The ICAR established the committee in 2019 to empirically confirm the findings of the ZBNF, which has been endorsed by Maharashtra-based Subhash Palekar, and the farm practice was noted in two budget speeches by Finance Minister Nirmala Sitharaman in 2019-20 and 2020-21, where she termed to it as an "innovative method for doubling farmers' income."
"If ZBNF is used on a big scale, there would be enormous yield reduction, which may threaten India's food security," V Praveen Rao, vice-chancellor of Professor Jayashankar Telangana State Agricultural University and chairman of the ICAR-appointed member committee, told FE.
The committee is expected to present its report soon. While emphasizing the importance of conducting long-term field trials on ZBNF, the 16-member committee comprised of agricultural scientists and farmers has proposed that future research on ZBNF be conducted only in rainfed regions rather than irrigated zones, which produce the majority of agricultural crops in the country.

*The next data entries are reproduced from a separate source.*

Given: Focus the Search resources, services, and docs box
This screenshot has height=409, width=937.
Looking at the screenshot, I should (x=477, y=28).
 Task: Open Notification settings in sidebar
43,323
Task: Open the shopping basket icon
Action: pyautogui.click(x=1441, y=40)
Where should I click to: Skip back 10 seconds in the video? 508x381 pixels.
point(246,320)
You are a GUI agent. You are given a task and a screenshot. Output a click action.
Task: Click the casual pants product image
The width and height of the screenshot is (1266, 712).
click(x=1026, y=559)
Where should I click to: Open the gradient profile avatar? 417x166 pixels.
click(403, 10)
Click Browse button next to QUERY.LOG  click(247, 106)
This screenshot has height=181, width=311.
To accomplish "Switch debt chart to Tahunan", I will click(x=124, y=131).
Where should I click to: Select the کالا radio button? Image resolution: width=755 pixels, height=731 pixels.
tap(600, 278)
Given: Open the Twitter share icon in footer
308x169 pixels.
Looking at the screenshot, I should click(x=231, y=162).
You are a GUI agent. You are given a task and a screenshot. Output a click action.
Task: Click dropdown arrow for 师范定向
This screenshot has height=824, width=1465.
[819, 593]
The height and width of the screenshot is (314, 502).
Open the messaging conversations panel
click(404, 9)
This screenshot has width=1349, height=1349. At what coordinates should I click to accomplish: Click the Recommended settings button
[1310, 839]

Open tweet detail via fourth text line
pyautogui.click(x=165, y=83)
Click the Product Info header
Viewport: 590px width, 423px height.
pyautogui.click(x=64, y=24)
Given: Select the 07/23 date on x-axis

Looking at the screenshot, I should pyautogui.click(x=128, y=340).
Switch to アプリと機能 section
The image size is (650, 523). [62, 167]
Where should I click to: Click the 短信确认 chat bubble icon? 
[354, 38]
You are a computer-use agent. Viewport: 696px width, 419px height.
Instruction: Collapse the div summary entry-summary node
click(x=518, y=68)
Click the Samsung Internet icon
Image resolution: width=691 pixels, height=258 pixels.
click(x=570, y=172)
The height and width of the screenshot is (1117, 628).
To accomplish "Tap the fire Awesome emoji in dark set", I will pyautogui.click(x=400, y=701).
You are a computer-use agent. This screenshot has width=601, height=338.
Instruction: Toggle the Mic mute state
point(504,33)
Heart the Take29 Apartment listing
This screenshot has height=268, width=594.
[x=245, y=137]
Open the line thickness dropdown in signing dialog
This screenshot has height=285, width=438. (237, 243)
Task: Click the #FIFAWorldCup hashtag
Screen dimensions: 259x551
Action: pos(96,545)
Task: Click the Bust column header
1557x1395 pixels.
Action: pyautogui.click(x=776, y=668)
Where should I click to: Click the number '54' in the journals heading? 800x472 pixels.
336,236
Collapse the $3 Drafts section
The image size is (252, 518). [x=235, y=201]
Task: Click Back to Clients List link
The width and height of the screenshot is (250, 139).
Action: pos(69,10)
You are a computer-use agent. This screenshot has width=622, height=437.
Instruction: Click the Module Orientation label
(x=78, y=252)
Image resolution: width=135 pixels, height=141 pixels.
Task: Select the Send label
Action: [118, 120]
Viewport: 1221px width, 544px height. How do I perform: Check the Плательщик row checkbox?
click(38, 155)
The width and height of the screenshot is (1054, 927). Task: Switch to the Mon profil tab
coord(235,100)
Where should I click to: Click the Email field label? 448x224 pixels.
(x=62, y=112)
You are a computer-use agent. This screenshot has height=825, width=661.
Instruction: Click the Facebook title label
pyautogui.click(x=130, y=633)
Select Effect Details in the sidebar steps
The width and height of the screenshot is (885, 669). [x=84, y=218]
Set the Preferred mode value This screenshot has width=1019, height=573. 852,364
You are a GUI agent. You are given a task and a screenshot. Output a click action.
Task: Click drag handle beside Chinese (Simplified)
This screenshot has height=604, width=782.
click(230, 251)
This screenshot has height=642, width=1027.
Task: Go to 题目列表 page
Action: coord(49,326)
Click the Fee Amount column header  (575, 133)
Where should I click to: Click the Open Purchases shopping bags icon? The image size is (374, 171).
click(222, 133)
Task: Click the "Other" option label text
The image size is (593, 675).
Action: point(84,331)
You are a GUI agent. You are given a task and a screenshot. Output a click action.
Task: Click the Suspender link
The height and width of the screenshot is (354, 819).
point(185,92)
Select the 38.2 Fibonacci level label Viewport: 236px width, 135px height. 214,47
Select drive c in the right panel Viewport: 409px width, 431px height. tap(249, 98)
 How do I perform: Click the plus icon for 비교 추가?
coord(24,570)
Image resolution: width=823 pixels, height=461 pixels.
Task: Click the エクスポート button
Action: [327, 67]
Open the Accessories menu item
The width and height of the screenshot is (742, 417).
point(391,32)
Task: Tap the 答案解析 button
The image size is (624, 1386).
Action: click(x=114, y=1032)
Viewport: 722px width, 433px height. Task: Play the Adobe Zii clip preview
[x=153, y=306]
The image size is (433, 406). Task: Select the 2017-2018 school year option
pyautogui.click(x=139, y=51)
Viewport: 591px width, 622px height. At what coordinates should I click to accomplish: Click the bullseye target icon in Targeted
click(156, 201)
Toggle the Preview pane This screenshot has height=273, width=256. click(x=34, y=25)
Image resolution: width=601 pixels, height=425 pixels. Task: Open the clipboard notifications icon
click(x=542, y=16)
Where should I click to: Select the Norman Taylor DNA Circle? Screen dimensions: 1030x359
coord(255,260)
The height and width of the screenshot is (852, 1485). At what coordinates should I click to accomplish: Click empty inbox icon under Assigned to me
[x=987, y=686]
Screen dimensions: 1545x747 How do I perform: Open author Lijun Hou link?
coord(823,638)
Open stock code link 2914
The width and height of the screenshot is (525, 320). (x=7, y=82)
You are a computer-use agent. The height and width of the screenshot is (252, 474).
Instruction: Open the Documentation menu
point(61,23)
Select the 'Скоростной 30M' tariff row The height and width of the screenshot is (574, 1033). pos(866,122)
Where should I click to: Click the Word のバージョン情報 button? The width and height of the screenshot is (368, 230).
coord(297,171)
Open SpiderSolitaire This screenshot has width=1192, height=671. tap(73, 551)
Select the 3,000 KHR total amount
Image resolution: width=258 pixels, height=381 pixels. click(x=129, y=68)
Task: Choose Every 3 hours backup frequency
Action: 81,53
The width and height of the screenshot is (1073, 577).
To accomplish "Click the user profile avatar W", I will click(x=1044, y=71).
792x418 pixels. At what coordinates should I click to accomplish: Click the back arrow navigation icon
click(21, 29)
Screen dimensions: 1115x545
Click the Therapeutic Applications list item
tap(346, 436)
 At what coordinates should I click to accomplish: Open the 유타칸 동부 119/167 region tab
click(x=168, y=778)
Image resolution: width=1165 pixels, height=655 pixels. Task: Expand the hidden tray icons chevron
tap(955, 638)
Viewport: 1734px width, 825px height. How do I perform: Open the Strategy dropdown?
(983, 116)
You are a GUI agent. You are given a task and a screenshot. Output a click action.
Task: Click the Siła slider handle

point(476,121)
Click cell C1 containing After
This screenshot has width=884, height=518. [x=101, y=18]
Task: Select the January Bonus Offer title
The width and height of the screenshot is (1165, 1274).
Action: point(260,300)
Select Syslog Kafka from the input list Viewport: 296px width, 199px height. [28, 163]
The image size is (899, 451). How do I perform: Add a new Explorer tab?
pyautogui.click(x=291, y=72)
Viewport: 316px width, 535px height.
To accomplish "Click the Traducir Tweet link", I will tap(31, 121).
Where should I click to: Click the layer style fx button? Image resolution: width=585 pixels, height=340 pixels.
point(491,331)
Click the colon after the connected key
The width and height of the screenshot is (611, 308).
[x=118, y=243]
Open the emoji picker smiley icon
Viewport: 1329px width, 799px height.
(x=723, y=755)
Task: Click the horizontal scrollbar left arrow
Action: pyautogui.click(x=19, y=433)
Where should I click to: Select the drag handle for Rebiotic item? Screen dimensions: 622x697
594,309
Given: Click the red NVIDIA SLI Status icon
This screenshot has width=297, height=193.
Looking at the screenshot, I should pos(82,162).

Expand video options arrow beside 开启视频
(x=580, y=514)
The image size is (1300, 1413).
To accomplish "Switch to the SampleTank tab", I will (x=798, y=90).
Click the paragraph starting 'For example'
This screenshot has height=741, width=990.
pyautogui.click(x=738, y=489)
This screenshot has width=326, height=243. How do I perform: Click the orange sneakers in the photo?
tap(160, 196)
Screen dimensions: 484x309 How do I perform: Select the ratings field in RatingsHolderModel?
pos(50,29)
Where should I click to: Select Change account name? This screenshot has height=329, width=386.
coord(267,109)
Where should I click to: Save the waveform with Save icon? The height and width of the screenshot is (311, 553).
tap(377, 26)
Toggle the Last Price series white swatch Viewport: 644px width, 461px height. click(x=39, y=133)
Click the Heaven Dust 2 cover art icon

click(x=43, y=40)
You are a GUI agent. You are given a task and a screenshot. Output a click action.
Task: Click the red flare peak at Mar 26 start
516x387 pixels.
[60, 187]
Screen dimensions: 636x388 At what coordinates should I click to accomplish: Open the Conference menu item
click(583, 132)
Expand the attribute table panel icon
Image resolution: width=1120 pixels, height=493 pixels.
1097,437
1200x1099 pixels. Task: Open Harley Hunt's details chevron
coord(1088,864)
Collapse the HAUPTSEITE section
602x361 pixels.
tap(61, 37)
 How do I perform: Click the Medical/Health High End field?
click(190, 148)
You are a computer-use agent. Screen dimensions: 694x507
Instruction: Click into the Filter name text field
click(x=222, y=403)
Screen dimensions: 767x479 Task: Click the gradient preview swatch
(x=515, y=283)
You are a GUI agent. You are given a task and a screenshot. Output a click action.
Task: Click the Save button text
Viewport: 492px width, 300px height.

Instead of Zero Budget Natural Farming, the ICAR committee recommends an integrated production system based on agricultural practices such as conservation agriculture using farmyard waste, intercropping, crop variety, and integrated nutrient management to improve soil health. According to Rao, the ICAR team read more than 1,400 scholarly papers on various approaches to promoting sustainable agriculture, in addition to speaking with farmers in seven states who claimed to have adopted ZBNF.
BPKP has covered a total area of 4.09 lakh hectares. Agriculture minister Narendra Singh Tomar recently stated that Prime Minister Narendra Modi's perspective of reducing farmers' reliance on input materials through ZBNF, which lowers agricultural costs by relying on existing field-based technologies that result in better soil health through natural farming, should be fulfilled.
Meanwhile, ICAR has chosen to build a curriculum in collaboration with agriculture institutions and subject specialists for the integration of ZBNF in the undergraduate and postgraduate curriculum.